On Thursday, Odense Zoo in Denmark publicly dissected a nine-month-old lion in front of a large crowd which included many children who were on a school break. This male lion, along with two of its siblings, was put down in February 2015 after the zoo was unable to find another facility in Europe that would take it. The zoo worried that the lions would either mate with each other, leading to inbreeding, or kill each other as they grew older. Many adults at the dissection indicated that they brought their children to expose them to a natural process that commonly occurs in rural settings.

Such killings are common in European zoos, where between 3,000 and 5,000 animals are euthanized each year, though this number includes everything from tadpoles to giraffes. The figure falls to a few hundred when just counting large animals. Interestingly, this process is almost nonexistent in the United States, showing a divide in zoo management on both sides of the Atlantic Ocean.

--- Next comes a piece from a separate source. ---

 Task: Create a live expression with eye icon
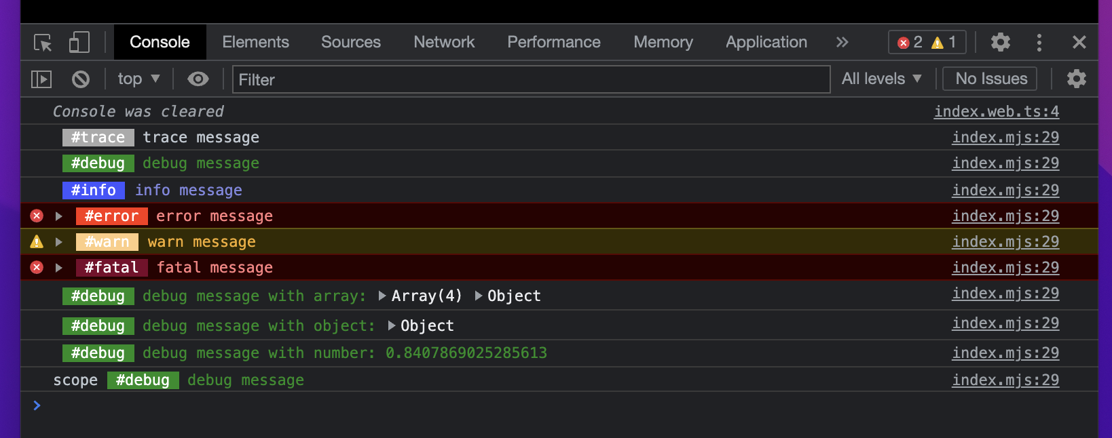[x=198, y=79]
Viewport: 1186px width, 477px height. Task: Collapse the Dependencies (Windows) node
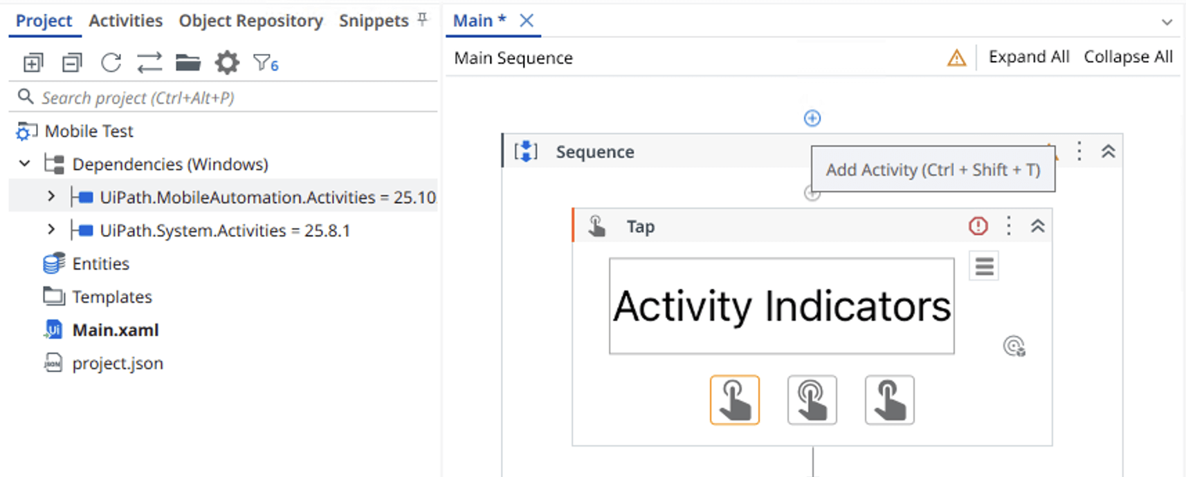pyautogui.click(x=24, y=164)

Despite very different practices in American zoos, it is very common for European zoos to kill a number of their animals each year to keep facilities from becoming overpopulated. PHOTO VIA WIKIMEDIA COMMONS

Despite very different practices in the United States, it is very common for European zoos to kill a number of their animals each year to keep facilities from becoming overpopulated. PHOTO VIA WIKIMEDIA COMMONS

Faced with limited capacity and public pressure to keep a diverse collection of species, zoos across the world must choose between birth control and euthanasia for controlling the zoo population. Zoos in the United States generally administer birth control, with animals ranging from chimps to small rodents subject to hormone treatment through pills, special food and even implanted hormone patches. In Europe, zookeepers believe that preventing breeding in the first place is less natural than allowing animals to mate as they would in the wild and then killing individuals in the population as necessary to maintain diversity.

This week’s dissection did not raise much controversy, even though the dissection of a giraffe at another zoo in Denmark, the Copenhagen Zoo, in February 2014 did. International outrage followed the decision to kill an 18-month-old giraffe named Marius, who was considered genetically unfit for breeding because his genes were too common. An online petition receiving more than 27,000 signatures and offers to accept him at another zoo could not prevent Marius’ death.

Ultimately, culling and contraception are both considered scientifically sound means of population control for zoos, and preferences for either technique are largely cultural. Though Americans cannot fathom the idea of elementary school children watching the dissection of an animal outside the Bronx Zoo, the sight is common in Denmark. In addition to the lion that was dissected, a pig was slaughtered and opened up at a museum in Odense this week. The Danish children at these events are reportedly very interested in understanding the biological systems that are displayed right in front of them.

Though the sight is gruesome for some, these public displays do provide an educational benefit for all viewers. These animals are not killed in vain, and we should respect the process that goes on in Denmark, even if some do not want to import it to the United States.